András Schiff piano
Recorded January 2000, Schloss Mondsee, Austria
Engineer: Stephan Schellmann
Produced by Manfred Eicher
“And it floated along on the water that day, like white swans.”
–Leoš Janáček, on tossing his score for the 1905 Sonata into the Vltava River
Intimacy and the piano make for an inseparable pair. At its best, the instrument paints an image of a composer in solitude, forging from its complex array of mallets, strings, and keys a music of one’s own. This is especially apparent in András Schiff’s peerless recital of Leoš Janáček (1854-1928), at last given the ECM makeover it deserves. Drawing from Moravian folk melodies and less discernible influences, Janáček’s pianism, by way of Schiff, is all about heart.
The Andante of In the Mists (V mlhách), composed in 1912, plays like a guitar, strings pressed rather than plucked, given renewed life in surroundings of waning visibility. One immediately notices the delicacy of the Schiff touch, and beneath it the supremely robust evocation of the melodic line that balances its way throughout the program’s remainder. He continues pulling at hidden energies in the Adagio that follows, working magic in small bursts. Each emotion falls with the insistence of late summer rain toward the transfixing Presto. One finds here the incredulity of the melodic gesture played out against itself in a roiling sea, where darkness lives only in our dreams.
The Sonata 1.X.1905 (From the street) is an incomplete work written, we are told, in memory of Frantisek Pavlik, a young Czech carpenter bayoneted during a Brno demonstration on 1 October 1905 in the name of higher learning.
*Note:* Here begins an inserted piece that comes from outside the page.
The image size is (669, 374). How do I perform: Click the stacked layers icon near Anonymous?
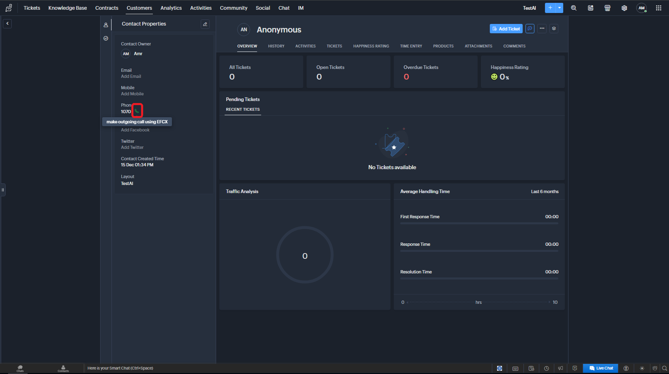[554, 29]
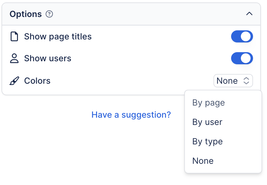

Dissatisfied with the result, Janáček burned the third movement, a funeral march, and cast the first two into the Vltava. It might have been lost forever had not Ludmila Tučková, who gave its premier in January of 1906, announced that she still had a copy in her possession. Each of its survivors is a mirror of the other, a long and soulful stream that leaves us lost and without company at their conclusion.
The miniatures of On an overgrown path (Po zarostlém chodníčku) form a pinnacle of the composer’s chamber output. Book I of 1908 is the more programmatic of the two. With such titles as “Our evenings” (Naše večery) and “A blown-away leaf” (Lístek odvanutý) at the outset, we are never in doubt as to what is being described. Yet even without these, we can feel our toes spreading in wild grasses, hear the music of autumn drifting across the dawn. The lovely reverberations of “The Madonna of Frydek” (Frýdecká panna Maria) and “Good night!” (Dobrou noc!) linger throughout later vignettes, such as “In tears” (V pláči) and in the call and response of “The barn owl has not flown away!” (Sýček neodletěl!). These last paint an emotional portrait of a composer bereaving the premature death of his daughter, Olga. Such diaristic approaches to musical experience are furthered in Book II (1911), where an Orphic, undulating Andante sits beside a bipolar Allegretto. The concluding three sections fall under the subtitle “Paralipomena” (or supplements), of which the Allegro leaves the most indelible mark.
A recollection (1928) plays us out with the grace of a sunflower bending to the wind.
Although the music of Schiff’s third ECM album evokes so much in the way of sight and sound, it rests firmly on silence insofar as it worships the internal impression, which is ultimately inarticulable. Try as they might, these lips produce nothing worth hearing in light of the music at hand, and so I type instead, hoping that my arbitrary dance of fingers on a keyboard of a rather different sort have done even a modicum of justice to what can more easily be known from buying this superb album and experiencing it for yourself.